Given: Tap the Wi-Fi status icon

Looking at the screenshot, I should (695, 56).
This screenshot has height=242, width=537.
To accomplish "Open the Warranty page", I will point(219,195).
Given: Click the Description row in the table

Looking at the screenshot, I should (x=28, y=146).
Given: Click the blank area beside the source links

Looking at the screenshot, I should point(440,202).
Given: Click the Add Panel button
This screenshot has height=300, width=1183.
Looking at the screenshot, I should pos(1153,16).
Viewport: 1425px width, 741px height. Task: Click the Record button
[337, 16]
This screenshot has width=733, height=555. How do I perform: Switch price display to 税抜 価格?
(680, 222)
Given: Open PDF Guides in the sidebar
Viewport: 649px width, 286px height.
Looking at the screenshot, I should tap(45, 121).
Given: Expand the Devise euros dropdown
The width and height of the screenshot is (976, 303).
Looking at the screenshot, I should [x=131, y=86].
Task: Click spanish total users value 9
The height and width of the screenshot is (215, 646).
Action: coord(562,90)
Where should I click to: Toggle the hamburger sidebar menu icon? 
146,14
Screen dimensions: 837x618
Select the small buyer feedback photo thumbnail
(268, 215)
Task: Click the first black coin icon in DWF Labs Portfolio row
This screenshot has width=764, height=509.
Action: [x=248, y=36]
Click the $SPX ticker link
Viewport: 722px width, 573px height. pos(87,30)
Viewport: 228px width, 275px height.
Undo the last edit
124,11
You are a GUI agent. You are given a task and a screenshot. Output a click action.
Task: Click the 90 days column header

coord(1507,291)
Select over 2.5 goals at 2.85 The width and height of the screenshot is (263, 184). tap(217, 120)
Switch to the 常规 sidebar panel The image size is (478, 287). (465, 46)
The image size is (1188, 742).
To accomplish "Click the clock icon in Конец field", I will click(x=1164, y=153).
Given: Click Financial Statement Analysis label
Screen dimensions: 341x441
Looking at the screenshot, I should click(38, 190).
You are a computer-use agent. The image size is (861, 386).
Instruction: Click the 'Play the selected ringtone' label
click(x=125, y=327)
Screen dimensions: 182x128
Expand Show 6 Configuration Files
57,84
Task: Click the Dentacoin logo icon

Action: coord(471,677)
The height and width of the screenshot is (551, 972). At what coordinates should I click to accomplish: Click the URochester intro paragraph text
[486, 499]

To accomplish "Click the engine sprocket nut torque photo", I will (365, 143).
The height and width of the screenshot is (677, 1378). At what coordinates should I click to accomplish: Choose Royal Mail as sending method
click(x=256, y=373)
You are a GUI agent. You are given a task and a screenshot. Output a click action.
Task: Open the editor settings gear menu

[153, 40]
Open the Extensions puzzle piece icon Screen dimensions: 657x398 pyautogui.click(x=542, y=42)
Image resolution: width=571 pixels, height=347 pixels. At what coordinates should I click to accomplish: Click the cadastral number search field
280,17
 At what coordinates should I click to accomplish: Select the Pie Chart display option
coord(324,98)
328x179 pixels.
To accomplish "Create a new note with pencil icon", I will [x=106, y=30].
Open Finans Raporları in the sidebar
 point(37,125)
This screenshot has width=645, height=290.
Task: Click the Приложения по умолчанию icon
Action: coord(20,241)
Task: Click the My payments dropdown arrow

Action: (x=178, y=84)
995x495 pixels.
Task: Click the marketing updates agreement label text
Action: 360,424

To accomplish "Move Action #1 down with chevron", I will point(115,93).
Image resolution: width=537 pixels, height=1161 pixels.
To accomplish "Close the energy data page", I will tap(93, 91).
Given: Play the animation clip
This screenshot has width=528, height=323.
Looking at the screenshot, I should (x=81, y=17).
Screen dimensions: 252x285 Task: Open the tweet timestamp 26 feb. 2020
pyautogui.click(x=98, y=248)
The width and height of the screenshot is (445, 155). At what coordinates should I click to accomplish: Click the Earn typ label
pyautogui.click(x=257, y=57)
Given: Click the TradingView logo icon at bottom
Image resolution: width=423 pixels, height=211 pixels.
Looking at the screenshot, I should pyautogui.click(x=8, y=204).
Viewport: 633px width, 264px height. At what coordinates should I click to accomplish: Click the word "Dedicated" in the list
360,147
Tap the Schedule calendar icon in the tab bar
★ ★ ★ ★ ★
Task directions: Each line of the records that contains the string "with" must be copied.

Exercise solution:
To accomplish "Create a new note with pencil icon", I will [x=106, y=30].
To accomplish "Move Action #1 down with chevron", I will point(115,93).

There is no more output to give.